*Problem description:* Update the stretch from the line that contains "You are a GUI" through the line that contains "click(x=849, y=225)" by replacing "screenshot" with "screen image", leaving everything else unchanged. Leave the pictures out of your answer.

*Record excerpts:*
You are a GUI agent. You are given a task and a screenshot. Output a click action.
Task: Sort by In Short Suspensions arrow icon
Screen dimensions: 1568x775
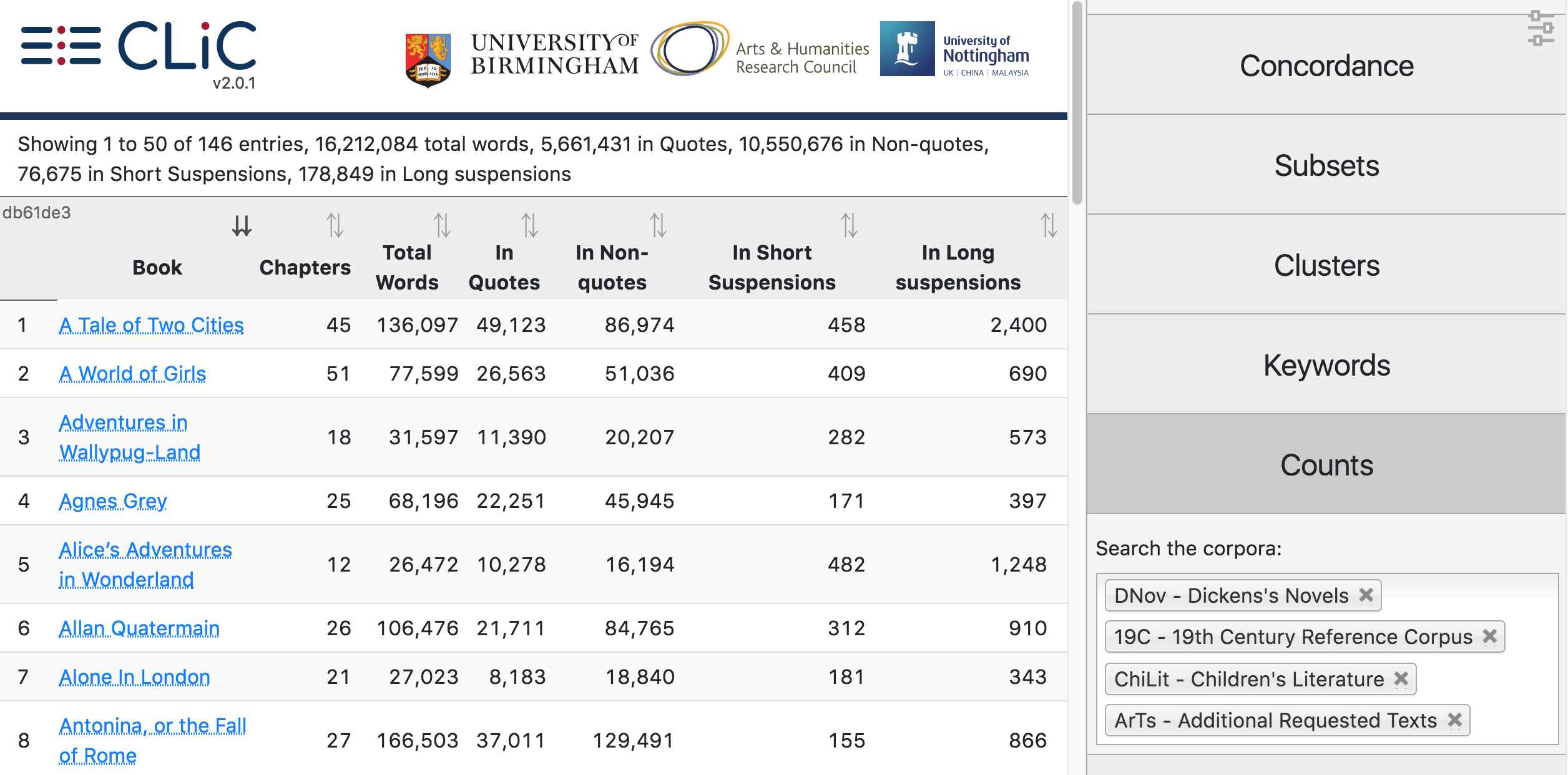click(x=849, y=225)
==
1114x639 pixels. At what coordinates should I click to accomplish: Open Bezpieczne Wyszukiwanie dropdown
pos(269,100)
--
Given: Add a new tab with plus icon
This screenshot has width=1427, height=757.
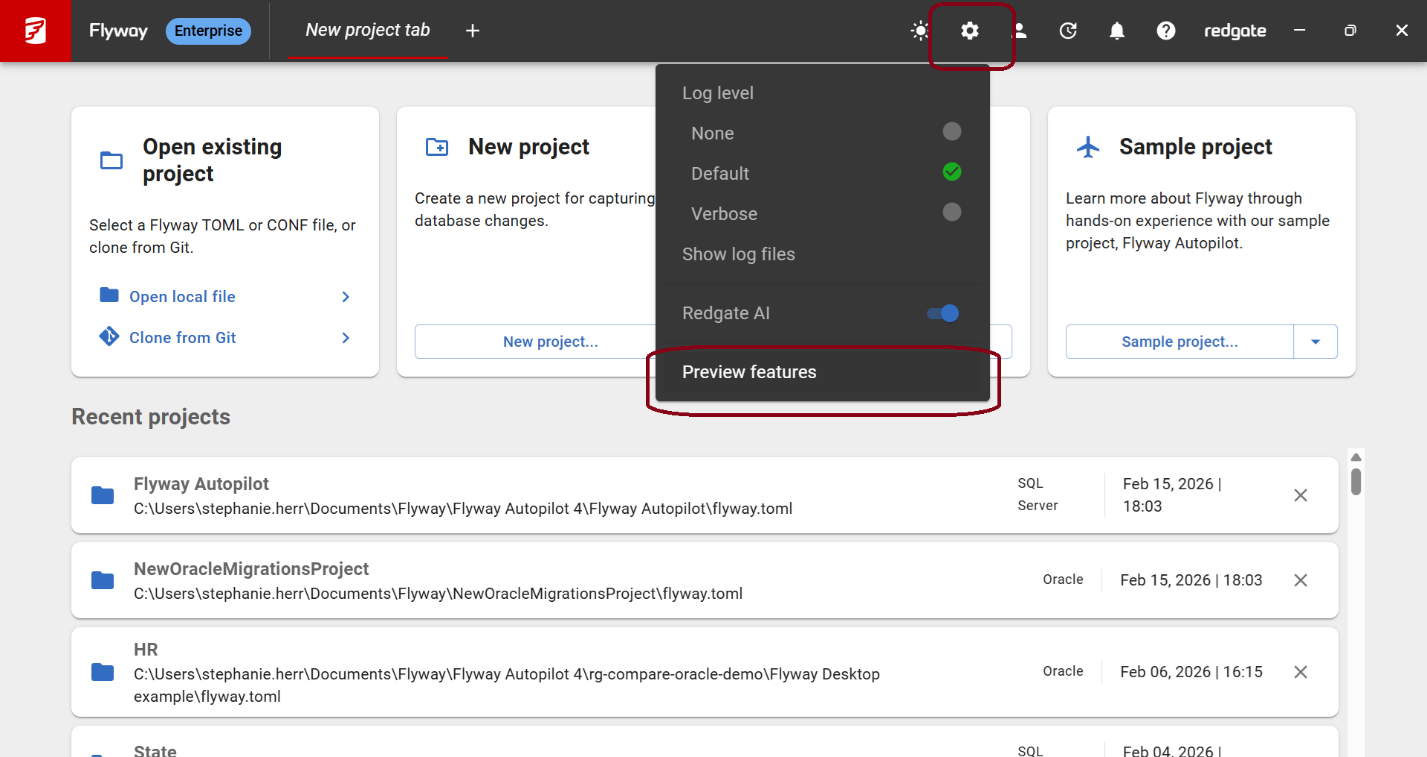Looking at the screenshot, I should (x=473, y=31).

*Finished answer:*
You are a GUI agent. You are given a task and a screen image. Output a click action.
Task: Sort by In Short Suspensions arrow icon
Screen dimensions: 1568x775
click(x=849, y=225)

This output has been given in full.